A single cell initiates development. It must then undergo divisions as its descendants differentiate.
• The spatial arrangement of cells is called pattern formation.
• Temporal patterning is also important.
• All cells have the same genome, but they must become progressive restricted in their potential.
• Most cells differentiate eventually.
• Some cells remain pluripotent or multipotent (e.g. haemopoietic stem cells).
• Sometimes cell death is required to ensure the correct pattern and shape of cells (e.g. forming fingers).
• Cell divisions are not always random. Sometimes they are oriented to form sheets or lines.
• Cell divisions can also be asymmetric. This depends on the control of spindle position and direction. This can be used to give daughter cells which have different cell fates.
• For example, the zygote (fertilised egg) in C. elegans gives unequal daughter cells. There is an AB daughter and a smaller posterior daughter known as P1. AB divides equally and P1 gives EMS (large) and P2 (small).
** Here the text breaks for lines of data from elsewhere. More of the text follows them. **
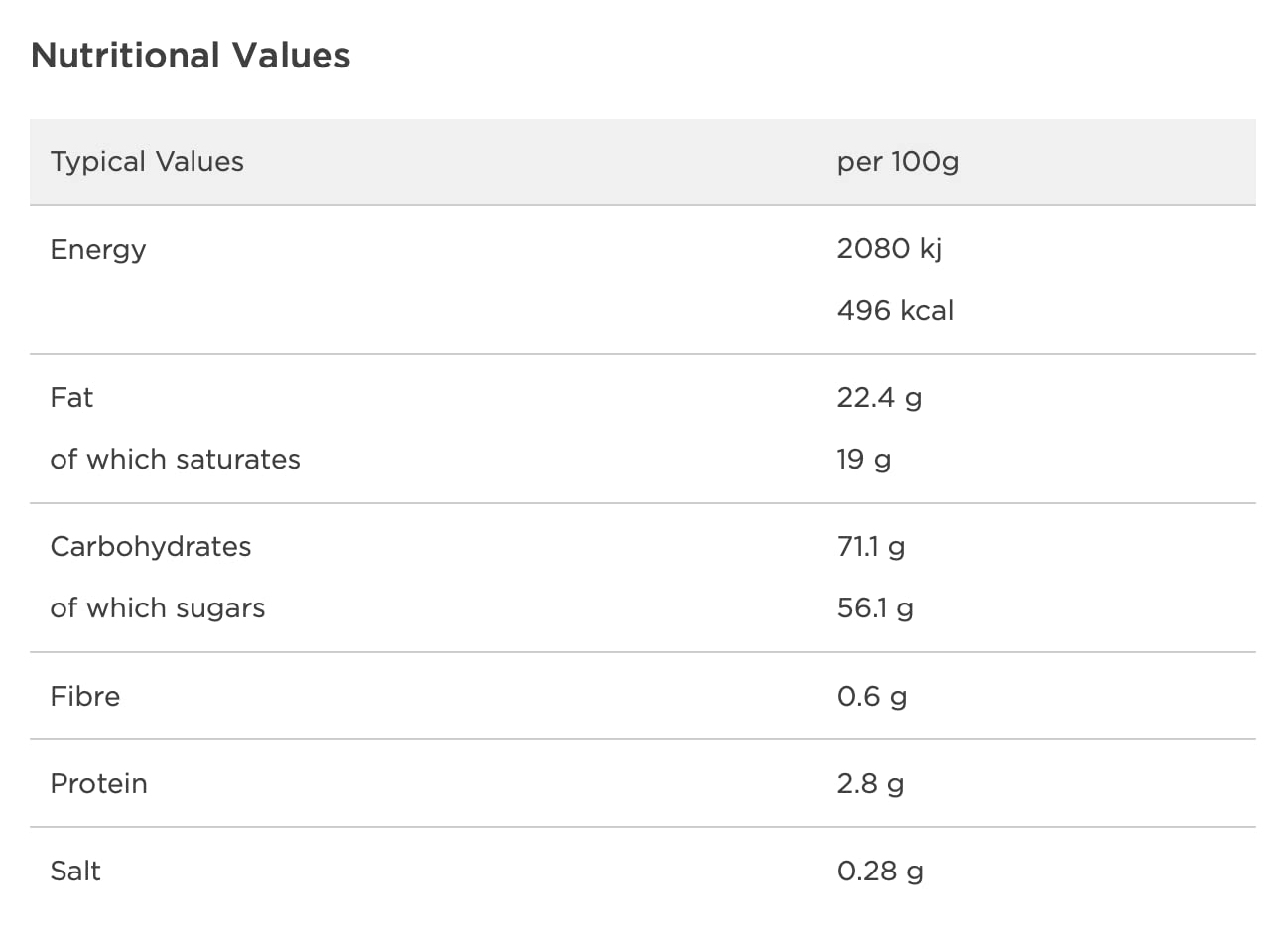The width and height of the screenshot is (1288, 939).
Task: Select the 19 g saturates value
Action: [x=863, y=459]
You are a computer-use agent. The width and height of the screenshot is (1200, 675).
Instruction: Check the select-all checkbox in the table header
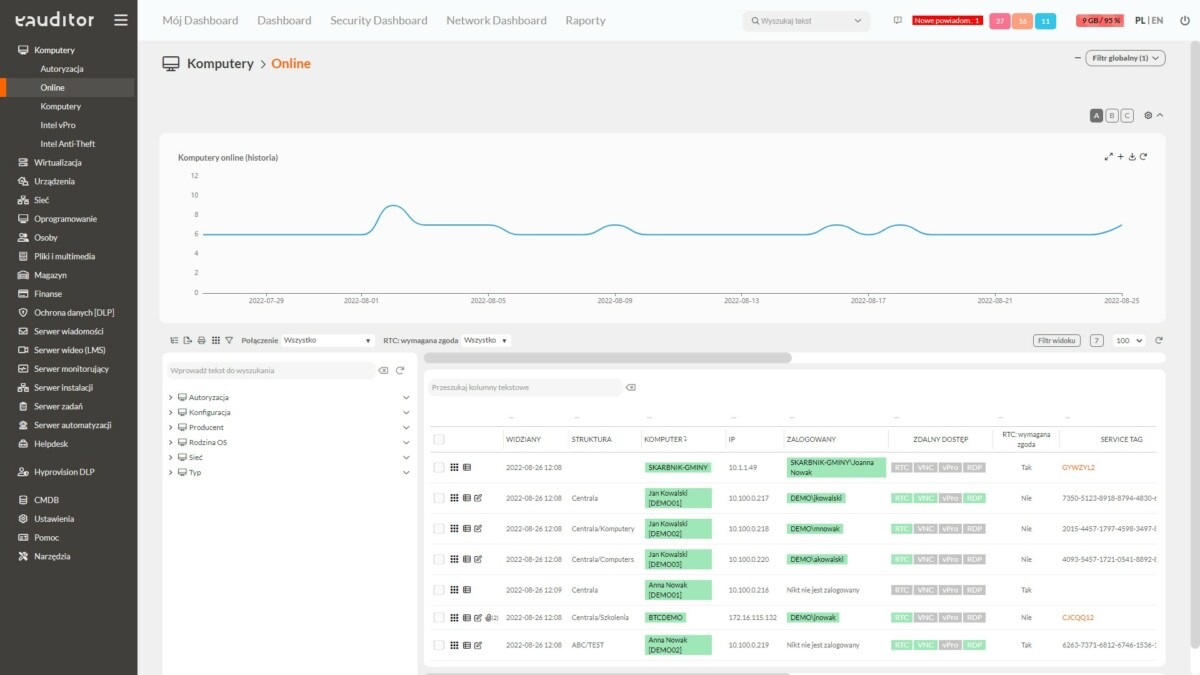click(x=438, y=438)
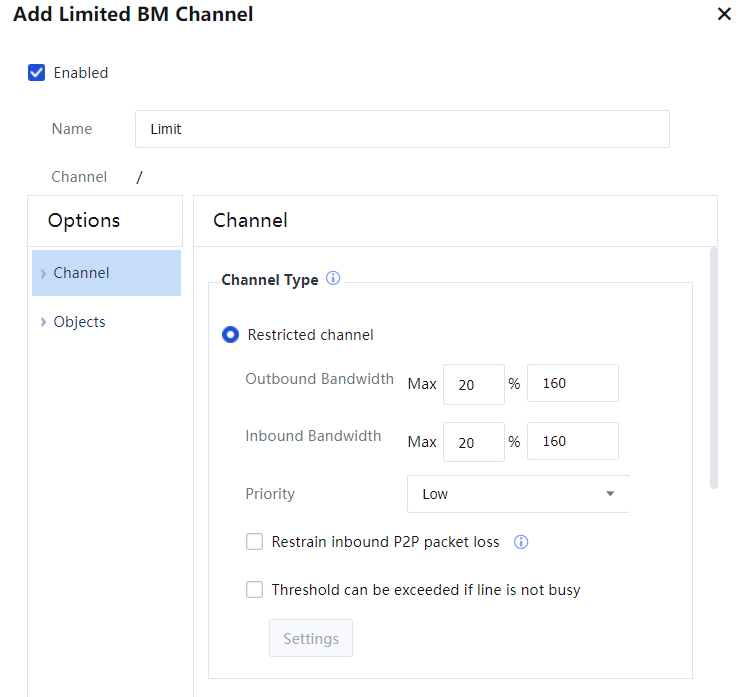The image size is (741, 697).
Task: Uncheck the Enabled checkbox
Action: [37, 72]
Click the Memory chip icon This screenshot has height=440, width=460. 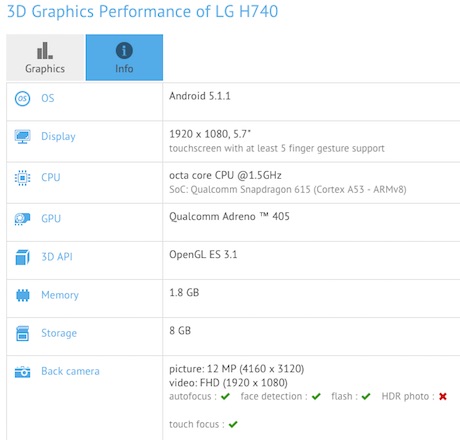22,295
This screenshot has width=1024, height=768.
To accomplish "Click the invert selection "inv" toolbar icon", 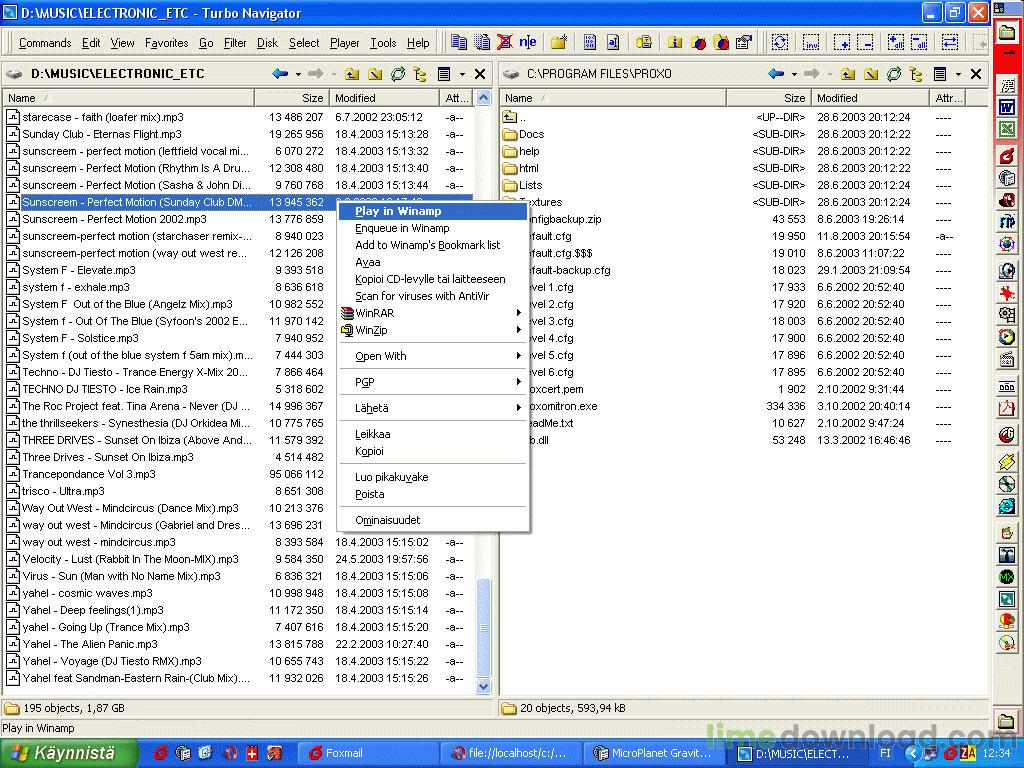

• 3D structure is often created by using sheets of cells which are folded.
• Most spatial patterning events happen in 1 or 2 dimensions.
• Induction events result from juxtaposition of different cell layers which can signal to each other.
• Fields of cells with different developmental potential can arise within sheets.
• Some developmental fate decisions result from random events. This can be necessary to break symmetry (e.g. sperm entering a symmetrical egg).
• Sometimes random patterns can be modified into precise patterns. For example, in fly eyes.
Why is cell signalling important?
Signalling pathways have distinct chemical/biological properties, which affect their use in different developmental contexts. ECM interactions can control extracellular diffusion.
There are different methods of signalling.
• Long range diffusion.
• Short range diffusion.
• Cell contact. Eph/ephrin
• Cytoplasmic connection. Gap junction.
Examples of longer range signals are RTKs and wingless.
Why is cell sorting and affinity important?
Cell affinity (stickiness) has an important role in many different processes of development.
• Cell sorting.
• Cell shape.
• Morphogenesis.
• Controlling cell migration. Sometimes embryonic cells are created a long way from their final destination.
What do slime moulds tell us about development?
Also known as slime moulds; these slugs have interesting developmental characteristics.
• The anterior cells become a stalk and the posterior cells become spores.
• If one cuts the slug in half, during development, both halves will develop a stalk and a spore.
• This implies that the cells know their location within the organism.